Stored data entries:
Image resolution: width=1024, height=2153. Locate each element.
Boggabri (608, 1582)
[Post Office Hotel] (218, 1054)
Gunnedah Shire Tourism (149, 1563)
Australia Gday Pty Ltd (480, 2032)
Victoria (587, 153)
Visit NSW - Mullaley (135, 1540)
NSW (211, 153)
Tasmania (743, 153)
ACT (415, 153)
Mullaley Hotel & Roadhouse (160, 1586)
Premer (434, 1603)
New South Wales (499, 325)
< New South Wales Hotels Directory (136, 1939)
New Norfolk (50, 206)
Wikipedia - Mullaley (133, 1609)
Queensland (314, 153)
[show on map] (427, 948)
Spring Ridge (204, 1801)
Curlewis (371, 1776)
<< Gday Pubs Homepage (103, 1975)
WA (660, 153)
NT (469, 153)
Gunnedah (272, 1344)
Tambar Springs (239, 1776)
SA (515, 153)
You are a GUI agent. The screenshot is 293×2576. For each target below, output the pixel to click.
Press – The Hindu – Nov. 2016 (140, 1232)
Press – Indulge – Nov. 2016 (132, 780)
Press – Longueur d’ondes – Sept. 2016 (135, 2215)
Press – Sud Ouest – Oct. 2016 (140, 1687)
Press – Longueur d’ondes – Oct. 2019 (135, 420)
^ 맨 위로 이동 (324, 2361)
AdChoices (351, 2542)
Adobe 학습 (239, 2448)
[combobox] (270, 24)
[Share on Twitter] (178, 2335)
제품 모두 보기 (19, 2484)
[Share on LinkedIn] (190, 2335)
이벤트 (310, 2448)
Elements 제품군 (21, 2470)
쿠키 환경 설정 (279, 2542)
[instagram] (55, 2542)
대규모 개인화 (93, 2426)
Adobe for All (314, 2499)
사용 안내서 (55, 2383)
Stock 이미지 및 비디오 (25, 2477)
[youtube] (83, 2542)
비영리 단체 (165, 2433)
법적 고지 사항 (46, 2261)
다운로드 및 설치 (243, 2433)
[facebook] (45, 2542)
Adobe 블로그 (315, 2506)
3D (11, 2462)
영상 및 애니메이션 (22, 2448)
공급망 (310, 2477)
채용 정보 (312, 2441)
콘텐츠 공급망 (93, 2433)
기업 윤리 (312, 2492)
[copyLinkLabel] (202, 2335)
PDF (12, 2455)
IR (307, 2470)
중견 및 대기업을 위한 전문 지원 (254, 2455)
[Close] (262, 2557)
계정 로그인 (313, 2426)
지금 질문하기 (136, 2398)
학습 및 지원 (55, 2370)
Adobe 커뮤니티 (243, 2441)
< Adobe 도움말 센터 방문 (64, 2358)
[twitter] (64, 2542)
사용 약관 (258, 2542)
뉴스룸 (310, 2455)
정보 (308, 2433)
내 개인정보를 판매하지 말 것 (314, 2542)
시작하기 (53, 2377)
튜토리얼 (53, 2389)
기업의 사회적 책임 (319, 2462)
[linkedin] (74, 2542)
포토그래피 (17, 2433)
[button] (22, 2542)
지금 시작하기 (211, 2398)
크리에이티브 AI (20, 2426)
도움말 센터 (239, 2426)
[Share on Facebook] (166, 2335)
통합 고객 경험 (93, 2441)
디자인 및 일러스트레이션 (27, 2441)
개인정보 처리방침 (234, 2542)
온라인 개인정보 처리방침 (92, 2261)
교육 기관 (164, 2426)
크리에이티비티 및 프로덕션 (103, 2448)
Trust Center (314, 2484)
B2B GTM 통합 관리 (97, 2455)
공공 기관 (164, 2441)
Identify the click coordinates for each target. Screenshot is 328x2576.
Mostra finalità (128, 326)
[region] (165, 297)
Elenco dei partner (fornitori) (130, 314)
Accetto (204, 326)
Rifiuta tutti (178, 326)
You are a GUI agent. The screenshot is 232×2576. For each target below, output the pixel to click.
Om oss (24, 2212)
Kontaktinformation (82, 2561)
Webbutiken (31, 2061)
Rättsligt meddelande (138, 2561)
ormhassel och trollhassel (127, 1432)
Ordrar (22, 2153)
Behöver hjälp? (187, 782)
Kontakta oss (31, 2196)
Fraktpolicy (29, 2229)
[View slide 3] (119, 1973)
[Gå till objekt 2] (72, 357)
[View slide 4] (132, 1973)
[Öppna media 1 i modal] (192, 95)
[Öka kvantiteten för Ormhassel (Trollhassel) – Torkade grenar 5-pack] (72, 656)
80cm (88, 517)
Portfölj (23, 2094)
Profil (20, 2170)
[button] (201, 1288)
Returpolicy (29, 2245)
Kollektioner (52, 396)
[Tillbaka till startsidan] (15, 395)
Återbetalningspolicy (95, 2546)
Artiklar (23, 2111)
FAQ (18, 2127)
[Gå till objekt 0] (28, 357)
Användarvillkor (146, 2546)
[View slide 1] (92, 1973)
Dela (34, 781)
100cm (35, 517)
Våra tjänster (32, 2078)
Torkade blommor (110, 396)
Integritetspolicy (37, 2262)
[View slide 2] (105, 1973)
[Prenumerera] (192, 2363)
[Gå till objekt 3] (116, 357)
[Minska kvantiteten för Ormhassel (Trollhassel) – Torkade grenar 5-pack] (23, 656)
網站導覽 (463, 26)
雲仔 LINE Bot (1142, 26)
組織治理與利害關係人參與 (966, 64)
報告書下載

Your objective. The answer must be the full data, repeated word for word.

Solution.
Image resolution: width=1024, height=2153. Locate each element.
Boggabri (608, 1582)
[Post Office Hotel] (218, 1054)
Gunnedah Shire Tourism (149, 1563)
Australia Gday Pty Ltd (480, 2032)
Victoria (587, 153)
Visit NSW - Mullaley (135, 1540)
NSW (211, 153)
Tasmania (743, 153)
ACT (415, 153)
Mullaley Hotel & Roadhouse (160, 1586)
Premer (434, 1603)
New South Wales (499, 325)
< New South Wales Hotels Directory (136, 1939)
New Norfolk (50, 206)
Wikipedia - Mullaley (133, 1609)
Queensland (314, 153)
[show on map] (427, 948)
Spring Ridge (204, 1801)
Curlewis (371, 1776)
<< Gday Pubs Homepage (103, 1975)
WA (660, 153)
NT (469, 153)
Gunnedah (272, 1344)
Tambar Springs (239, 1776)
SA (515, 153)
You are a GUI agent. The screenshot is 293×2576. For each target below, output the pixel to click.
Press – The Hindu – Nov. 2016 (140, 1232)
Press – Indulge – Nov. 2016 (132, 780)
Press – Longueur d’ondes – Sept. 2016 (135, 2215)
Press – Sud Ouest – Oct. 2016 (140, 1687)
Press – Longueur d’ondes – Oct. 2019 (135, 420)
^ 맨 위로 이동 (324, 2361)
AdChoices (351, 2542)
Adobe 학습 (239, 2448)
[combobox] (270, 24)
[Share on Twitter] (178, 2335)
제품 모두 보기 (19, 2484)
[Share on LinkedIn] (190, 2335)
이벤트 (310, 2448)
Elements 제품군 (21, 2470)
쿠키 환경 설정 (279, 2542)
[instagram] (55, 2542)
대규모 개인화 (93, 2426)
Adobe for All (314, 2499)
사용 안내서 (55, 2383)
Stock 이미지 및 비디오 (25, 2477)
[youtube] (83, 2542)
비영리 단체 (165, 2433)
법적 고지 사항 (46, 2261)
다운로드 및 설치 (243, 2433)
[facebook] (45, 2542)
Adobe 블로그 (315, 2506)
3D (11, 2462)
영상 및 애니메이션 (22, 2448)
공급망 (310, 2477)
채용 정보 (312, 2441)
콘텐츠 공급망 (93, 2433)
기업 윤리 (312, 2492)
[copyLinkLabel] (202, 2335)
PDF (12, 2455)
IR (307, 2470)
중견 및 대기업을 위한 전문 지원 (254, 2455)
[Close] (262, 2557)
계정 로그인 (313, 2426)
지금 질문하기 (136, 2398)
학습 및 지원 (55, 2370)
Adobe 커뮤니티 (243, 2441)
< Adobe 도움말 센터 방문 (64, 2358)
[twitter] (64, 2542)
사용 약관 (258, 2542)
뉴스룸 (310, 2455)
정보 (308, 2433)
내 개인정보를 판매하지 말 것 (314, 2542)
시작하기 (53, 2377)
튜토리얼 (53, 2389)
기업의 사회적 책임 (319, 2462)
[linkedin] (74, 2542)
포토그래피 (17, 2433)
[button] (22, 2542)
지금 시작하기 (211, 2398)
크리에이티브 AI (20, 2426)
도움말 센터 (239, 2426)
[Share on Facebook] (166, 2335)
통합 고객 경험 (93, 2441)
디자인 및 일러스트레이션 (27, 2441)
개인정보 처리방침 (234, 2542)
온라인 개인정보 처리방침 (92, 2261)
교육 기관 (164, 2426)
크리에이티비티 및 프로덕션 (103, 2448)
Trust Center (314, 2484)
B2B GTM 통합 관리 (97, 2455)
공공 기관 (164, 2441)
Identify the click coordinates for each target. Screenshot is 328x2576.
Mostra finalità (128, 326)
[region] (165, 297)
Elenco dei partner (fornitori) (130, 314)
Accetto (204, 326)
Rifiuta tutti (178, 326)
You are a GUI agent. The screenshot is 232×2576. For each target below, output the pixel to click.
Om oss (24, 2212)
Kontaktinformation (82, 2561)
Webbutiken (31, 2061)
Rättsligt meddelande (138, 2561)
ormhassel och trollhassel (127, 1432)
Ordrar (22, 2153)
Behöver hjälp? (187, 782)
Kontakta oss (31, 2196)
Fraktpolicy (29, 2229)
[View slide 3] (119, 1973)
[Gå till objekt 2] (72, 357)
[View slide 4] (132, 1973)
[Öppna media 1 i modal] (192, 95)
[Öka kvantiteten för Ormhassel (Trollhassel) – Torkade grenar 5-pack] (72, 656)
80cm (88, 517)
Portfölj (23, 2094)
Profil (20, 2170)
[button] (201, 1288)
Returpolicy (29, 2245)
Kollektioner (52, 396)
[Tillbaka till startsidan] (15, 395)
Återbetalningspolicy (95, 2546)
Artiklar (23, 2111)
FAQ (18, 2127)
[Gå till objekt 0] (28, 357)
Användarvillkor (146, 2546)
[View slide 1] (92, 1973)
Dela (34, 781)
100cm (35, 517)
Våra tjänster (32, 2078)
Torkade blommor (110, 396)
Integritetspolicy (37, 2262)
[View slide 2] (105, 1973)
[Prenumerera] (192, 2363)
[Gå till objekt 3] (116, 357)
[Minska kvantiteten för Ormhassel (Trollhassel) – Torkade grenar 5-pack] (23, 656)
網站導覽 (463, 26)
雲仔 LINE Bot (1142, 26)
組織治理與利害關係人參與 (966, 64)
報告書下載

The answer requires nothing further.